• Document extract:
***

Editorial: Postsecondary education lacks attention in the election

Sunday’s issue of the St. Petersburg Times ran a feature about a high school student who dreams of pursuing an education at MIT but lacks the finances.

“My mother was notoriously known to everyone who knew her for her extreme asthma. Instead of purchasing the medicine she needed, my mother bought food to feed us everyday,” Michael Rodeman wrote in his essay for MIT, which was published in the Times.

According to his letter, Rodeman has lived in a motel, an RV in someone’s backyard and many relatives’ homes. Rodeman, like many other Americans, has faced homelessness as well.

In the middle of a big economic crisis, a historic election and a historic season for the Rays, Floridians seem to have forgotten about the most important thing that plagues this country — the lack of equal access to a quality education.

In the same issue, the Times ran a series of polls comparing what Floridians thought was most important in 2004 and 2008. The top issue for 2004 was education at 18 percent. The economy stood at 11 percent. In 2008, 60 percent responded that the economy is most important in the election.

And education? Well, it didn’t make the list. Seven years after the Sept. 11 attacks, however, terrorism shows up at 7 percent.

While it is understood that the economy is an important factor this election season, the fact that education didn’t make it onto that list is ludicrous. Education — the easiest, simplest way to dig the country out of the economic hole it’s slipping into — doesn’t register as a critical concern for most Floridians.

Meanwhile, universities and schools are receiving less state money and Bright Futures’ unbridled growth has the program gobbling up more and more of the Florida Lottery’s funds as it indirectly anchors Florida public school tuition — universities’ other main source of income. This leaves post-secondary institutions struggling to come up with ways to educate the growing number of people seeking a higher education.

***

• Record excerpts:
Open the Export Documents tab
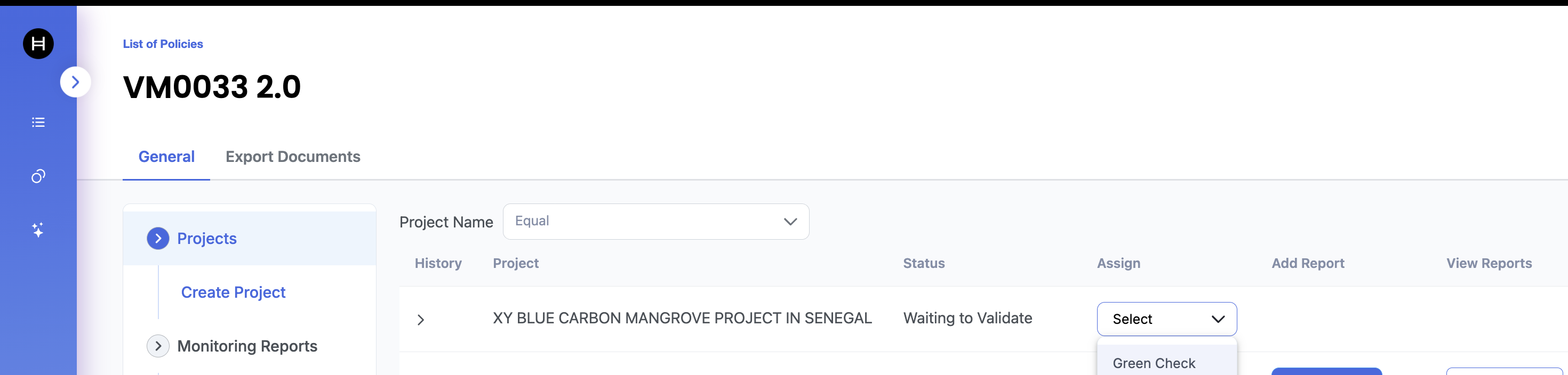1568x375 pixels. tap(293, 157)
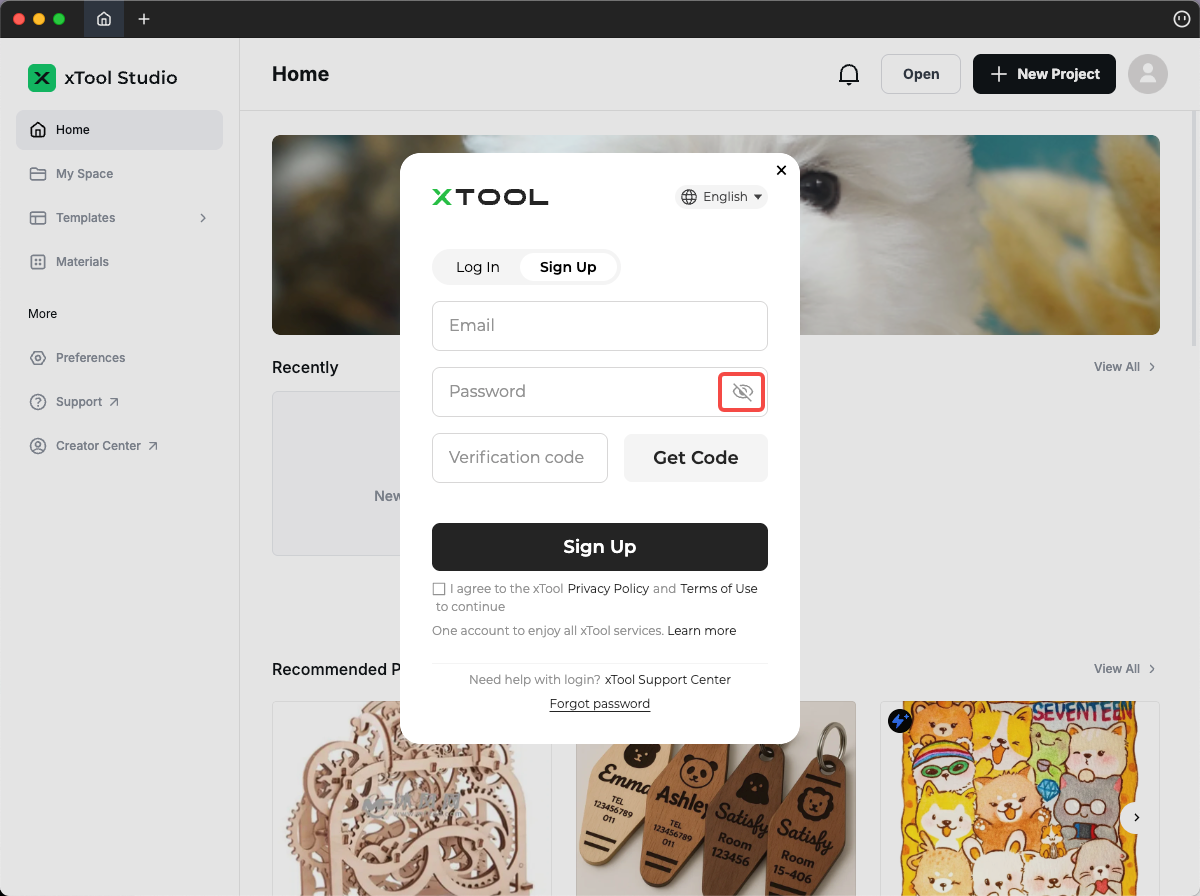
Task: Expand the Templates submenu chevron
Action: pos(203,218)
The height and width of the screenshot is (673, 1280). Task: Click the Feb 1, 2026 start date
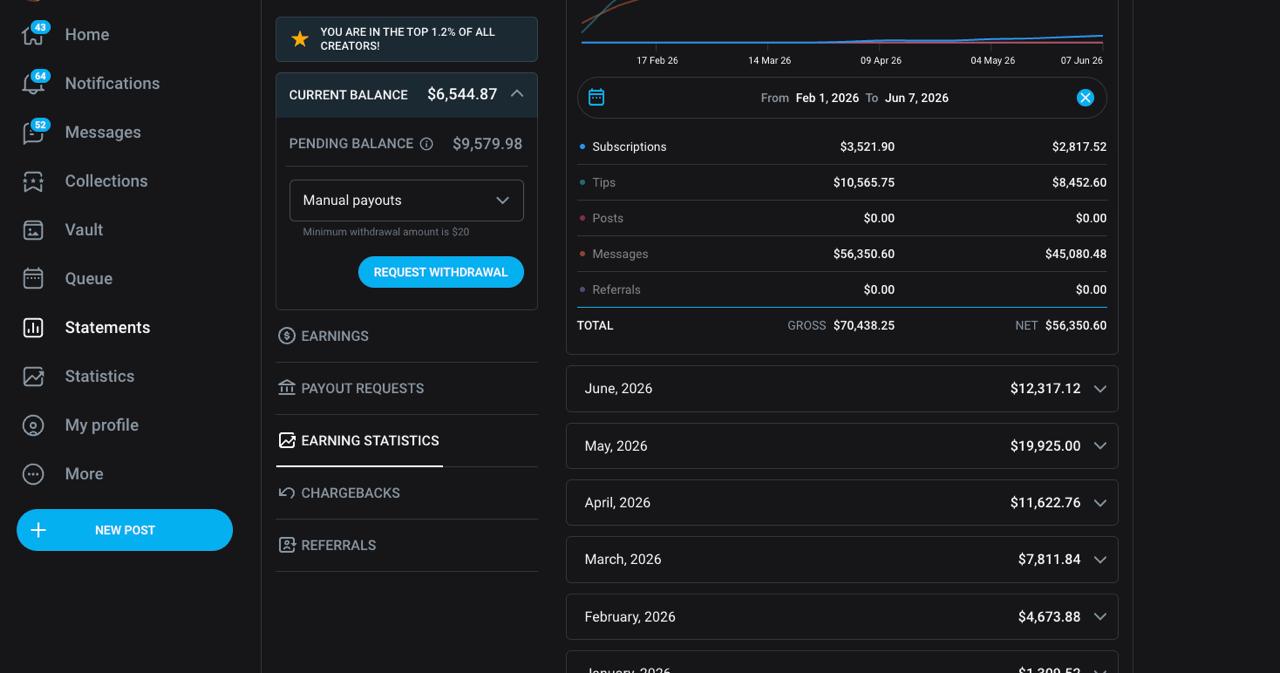click(x=827, y=98)
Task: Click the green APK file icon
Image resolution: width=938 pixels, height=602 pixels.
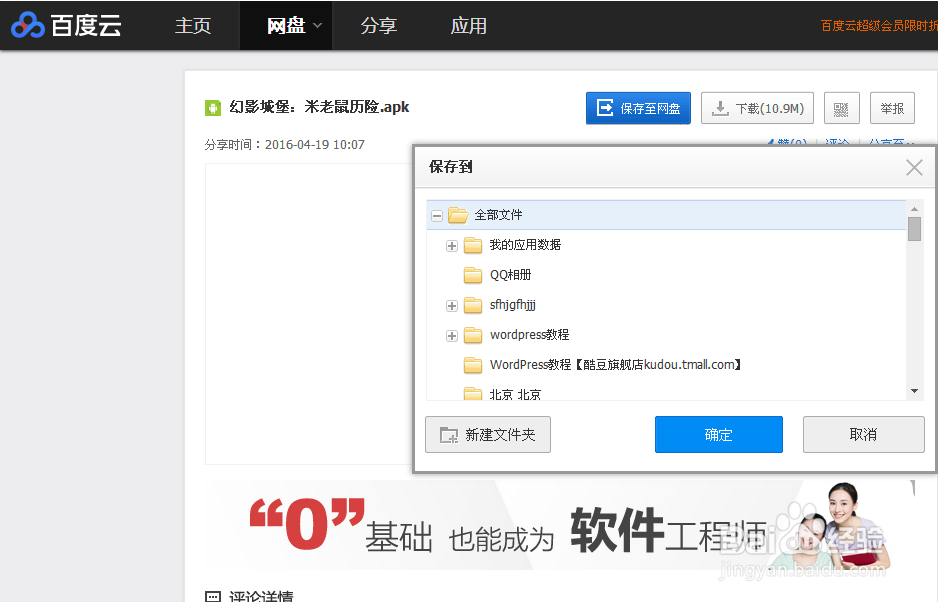Action: 213,107
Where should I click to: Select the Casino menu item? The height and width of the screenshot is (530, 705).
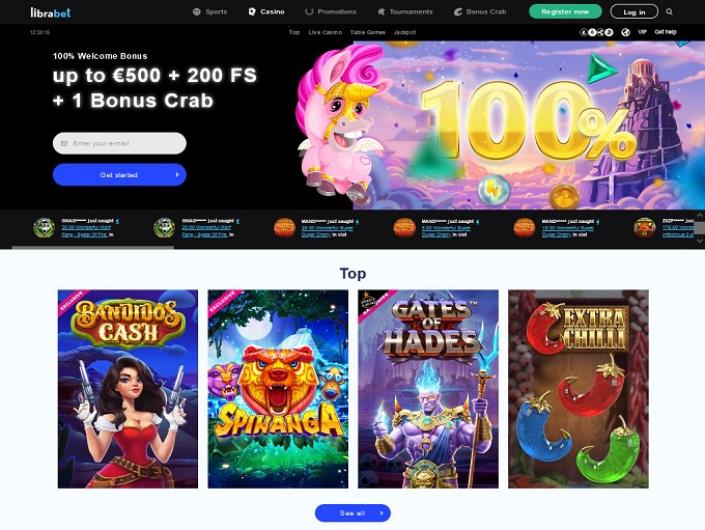click(266, 12)
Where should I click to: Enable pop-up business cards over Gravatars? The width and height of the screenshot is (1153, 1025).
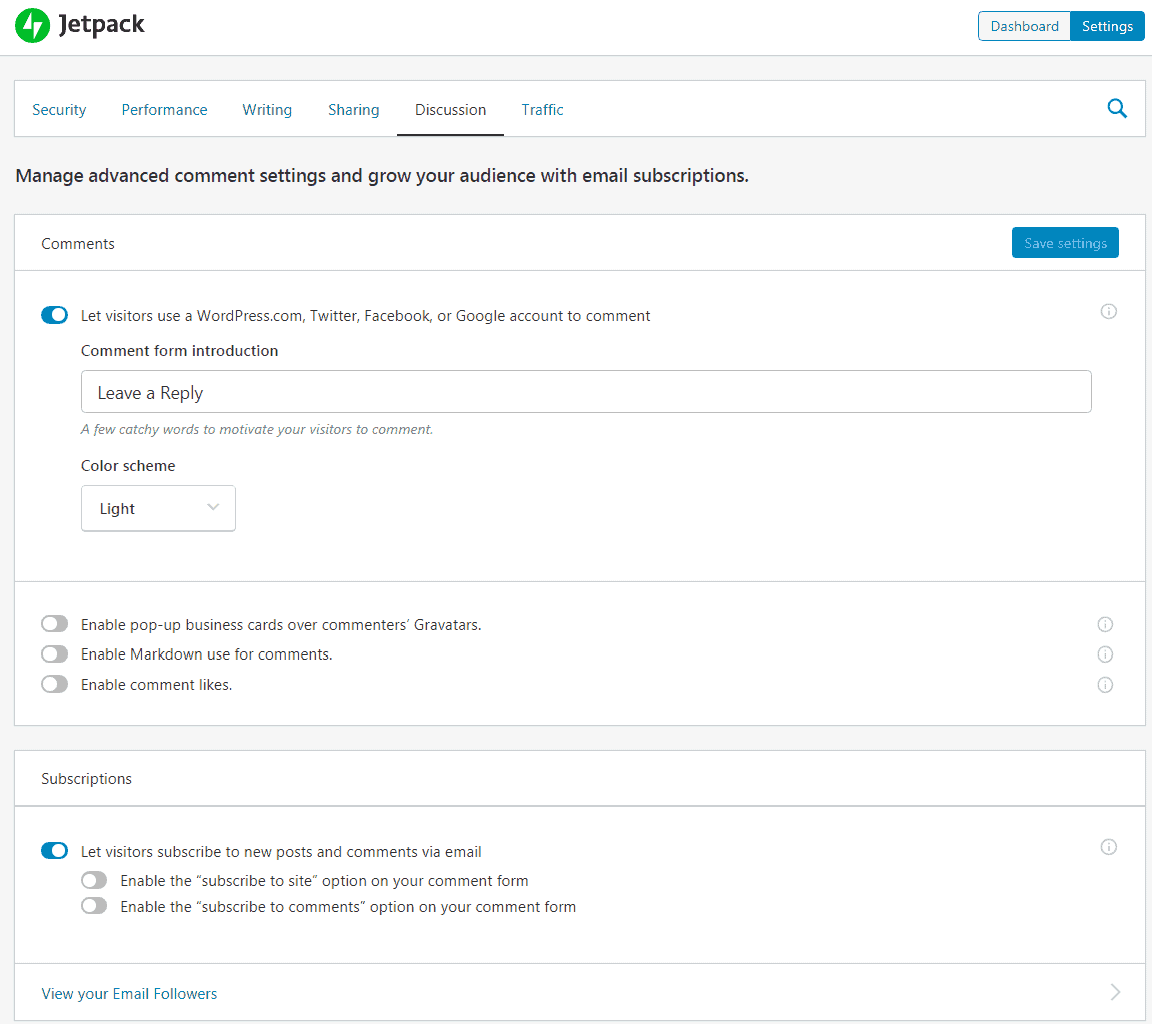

***

• Exercise 1: Update the editorial's stretch from "Meanwhile, universities and" through "a higher education.", changing "state money" to "state funding".
• Exercise 2: List every place the editorial says Rodeman has lived.
The items have nothing to do with the editorial.

• Task response 1:
Meanwhile, universities and schools are receiving less state funding and Bright Futures’ unbridled growth has the program gobbling up more and more of the Florida Lottery’s funds as it indirectly anchors Florida public school tuition — universities’ other main source of income. This leaves post-secondary institutions struggling to come up with ways to educate the growing number of people seeking a higher education.

• Task response 2:
- A motel
- An RV in someone's backyard
- Many relatives' homes